En cuanto se tuvo la certeza de la victoria de Trump, se sucedieron reacciones de estupor en los medios de información y en las redes sociales. Decenas de miles de personas se movilizaron para protestar en las calles, clamando que nunca lo aceptarían como presidente. Tal como mostraron las televisiones, muchos manifestantes estaban rabiosos pero otros lloraban desconsolados, como si el resultado de las urnas anticipara la llegada del diluvio universal o de las sietes plagas de Egipto. Un tal Elijah Berg puso en marcha una iniciativa en Change.org para que el Colegio Electoral se inclinase por Hillary Clinton saltándose las normas que rigen para la elección del Presidente. “Trump no es apto para gobernar. Su intención de convertir a muchos norteamericanos en chivos expiatorios, su impulsividad, la intimidación, la mentira, su demostrada agresión sexual y la absoluta falta de experiencia, le convierten en un peligro para la República”, afirma esta petición que ha sido apoyada por 4.600.000 personas. Algunas universidades, como la Northwesternde Illinois, ofrecieron ayuda psicológica a sus alumnos para sobreponerse al trauma del resultado electoral. Incluso, un psiquiatra dijo haber atendido a pacientes con ataques de ansiedad tan fuertes que, en algunos casos, habían llegado a plantearse el suicidio.

Consigna de trabajo.
Prosigue el texto sobre las reacciones ante la victoria electoral de Trump a partir de su última oración.

Entradas de datos extraídas
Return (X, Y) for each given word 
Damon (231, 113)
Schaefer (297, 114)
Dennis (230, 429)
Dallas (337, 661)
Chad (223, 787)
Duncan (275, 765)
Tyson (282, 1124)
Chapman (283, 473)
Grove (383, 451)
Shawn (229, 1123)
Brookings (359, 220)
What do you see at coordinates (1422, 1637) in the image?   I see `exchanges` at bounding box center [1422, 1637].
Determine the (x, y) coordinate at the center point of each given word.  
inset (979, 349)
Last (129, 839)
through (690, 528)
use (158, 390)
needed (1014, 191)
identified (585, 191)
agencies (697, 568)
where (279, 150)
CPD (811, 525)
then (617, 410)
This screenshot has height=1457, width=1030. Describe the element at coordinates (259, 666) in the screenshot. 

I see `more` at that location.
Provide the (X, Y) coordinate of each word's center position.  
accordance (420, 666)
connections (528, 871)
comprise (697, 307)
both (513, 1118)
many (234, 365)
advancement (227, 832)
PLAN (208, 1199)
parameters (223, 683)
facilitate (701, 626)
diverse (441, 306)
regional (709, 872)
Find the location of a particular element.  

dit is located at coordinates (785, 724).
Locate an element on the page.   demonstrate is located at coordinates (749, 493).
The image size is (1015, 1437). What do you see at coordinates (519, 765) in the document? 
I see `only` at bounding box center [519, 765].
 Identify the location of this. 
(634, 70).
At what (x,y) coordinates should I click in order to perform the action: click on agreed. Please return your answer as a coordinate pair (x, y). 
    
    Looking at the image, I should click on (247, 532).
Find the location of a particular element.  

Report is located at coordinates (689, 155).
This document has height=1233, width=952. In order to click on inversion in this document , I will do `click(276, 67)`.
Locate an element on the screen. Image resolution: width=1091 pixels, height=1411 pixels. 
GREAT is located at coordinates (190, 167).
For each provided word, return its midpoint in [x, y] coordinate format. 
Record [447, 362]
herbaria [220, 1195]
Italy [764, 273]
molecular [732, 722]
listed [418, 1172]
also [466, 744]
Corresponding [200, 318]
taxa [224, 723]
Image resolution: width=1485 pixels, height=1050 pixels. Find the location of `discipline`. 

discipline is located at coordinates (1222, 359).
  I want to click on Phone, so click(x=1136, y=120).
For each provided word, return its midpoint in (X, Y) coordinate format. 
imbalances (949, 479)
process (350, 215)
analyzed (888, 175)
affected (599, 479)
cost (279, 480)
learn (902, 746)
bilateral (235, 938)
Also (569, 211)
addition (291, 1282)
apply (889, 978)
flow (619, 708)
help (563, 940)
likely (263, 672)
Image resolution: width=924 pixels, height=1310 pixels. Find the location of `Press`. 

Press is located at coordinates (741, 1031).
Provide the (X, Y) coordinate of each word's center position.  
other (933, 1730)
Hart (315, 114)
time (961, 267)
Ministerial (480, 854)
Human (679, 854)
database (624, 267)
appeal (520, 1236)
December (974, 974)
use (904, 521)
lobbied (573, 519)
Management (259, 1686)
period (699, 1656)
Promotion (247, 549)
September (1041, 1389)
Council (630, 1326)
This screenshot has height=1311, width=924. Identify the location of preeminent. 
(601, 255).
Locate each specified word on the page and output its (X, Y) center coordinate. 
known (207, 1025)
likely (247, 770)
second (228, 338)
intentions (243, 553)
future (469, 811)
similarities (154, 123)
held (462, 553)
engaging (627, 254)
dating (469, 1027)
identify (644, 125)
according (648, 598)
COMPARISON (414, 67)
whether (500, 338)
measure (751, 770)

Respuesta esperada.
Aunque todavía faltan dos meses para que Trump asuma la presidencia, sus detractores mantienen una agresiva tensión crítica, atentos a cada gesto, declaración o adelanto que el magnate haga de su futuro gabinete y les permita reafirmarse en sus vaticinios del fin del mundo. Lejos de entender, o querer entender, lo que ha sucedido y hacer autocrítica, insisten en hacer pasar al camello por el ojo de su aguja. Incluso, caen en la paradoja de dar pábulo a teorías zombies para explicar, a su vez, cómo las teorías conspirativas, los bulos, las falsas informaciones, siempre presentes en las redes sociales, y especialmente en Facebook, habrían determinado la victoria del candidato republicano. Mensaje que tiene un aroma tanto o más desagradable que el que emana del personaje demonizado. Sea aduciendo ignorancia, escasa formación, color de la piel, sectarismo o torpeza para distinguir el bien del mal, la verdad de la falsedad, estos sectores insinúan que los ciudadanos no están capacitados para elegir a sus gobernantes. Y estas son ya palabras mayores. “Cuando estás convencido de que todos los demás han perdido la cabeza, tal vez debas plantearte que eres tú quien la ha perdido”.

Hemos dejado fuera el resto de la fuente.